Упрямая линия рта и срезанный подбородок сводили на нет все попытки носа придать лицу благородно-добродушное выражение.
Миссис Куттс уселась в единственное удобное кресло, тяжело вздохнула и принялась нервно постукивать по обитому кожей подлокотнику. Именно ее нервозность меня всегда и раздражала. Руки у нее были красивые — длинные сильные пальцы. Она неплохо играла на пианино.
Как обычно, миссис Куттс немедля начала цепляться к своему благоверному, который, к моей тихой радости, не обратил на ее приход никакого внимания, только языком недовольно цокнул.
— Тебе нечего сказать, Бедивер? — осведомилась она.
— Нет, дорогая, вроде бы нечего, — ответил ее муж. — Ты не могла бы перестать постукивать? Это мешает мне сосредоточиться на проповеди.
— Если выступление получится таким же, как в прошлый раз, совершенно не важно, сосредоточишься ты или нет, — сурово сказала миссис Куттс.
Замечание, нечего и говорить, было справедливое. В прошлый раз он и на сорок процентов не выложился.
— Ты меня обяжешь, дорогая, если не будешь называть мои проповеди выступлениями. — Старикан отложил перо, отодвинулся вместе со стулом и повернулся к жене. Я уже поднялся, чтобы выйти, но он жестом велел мне вернуться к работе. Я проверял для него цитаты из классиков.
— Вижу, не видать мне покоя, пока я не узнаю все новости, — добавил он. — Так раскрой мне душу, милая Кэролайн, и будь краткой. Проповедь нужно дописать сегодня. Завтра, как ты знаешь, мне предстоит судить матч.

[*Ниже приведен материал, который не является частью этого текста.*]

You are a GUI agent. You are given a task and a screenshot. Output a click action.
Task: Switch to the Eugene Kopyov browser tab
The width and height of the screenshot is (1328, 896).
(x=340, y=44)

Он встал, снял пенсне и одарил спутницу жизни слабой улыбкой.
Куттс был мужчина средних лет с суровым лицом и голубыми глазами. Здоровенный такой субъект, с легким наклоном торса, характерным больше для спортсмена, чем для человека, проводящего много времени за книгами. Ручищи у него были волосатые, челюсть — как у профессионального борца, под брюками обрисовывались мускулистые ноги.
Выглянув в окно, викарий вдруг заревел: «Эй! Эй там!!» Я даже подпрыгнул от неожиданности. Оконное стекло в старой раме задребезжало, а миссис Куттс испуганно вскочила.
— Не волнуйся, дорогая. Там Уильям с курами. Мальчик — сущее наказание. Буду рад, когда каникулы закончатся; правда, он нужен на игре в крикет против Мач-Хартли. Нам недостает одного игрока, потому что сэр Уильям посадил Джонстона за браконьерство. Да уж, сэр Уильям скорее отпустит матереубийцу, чем браконьера. Вот досада! Джонстон — неплохой подающий.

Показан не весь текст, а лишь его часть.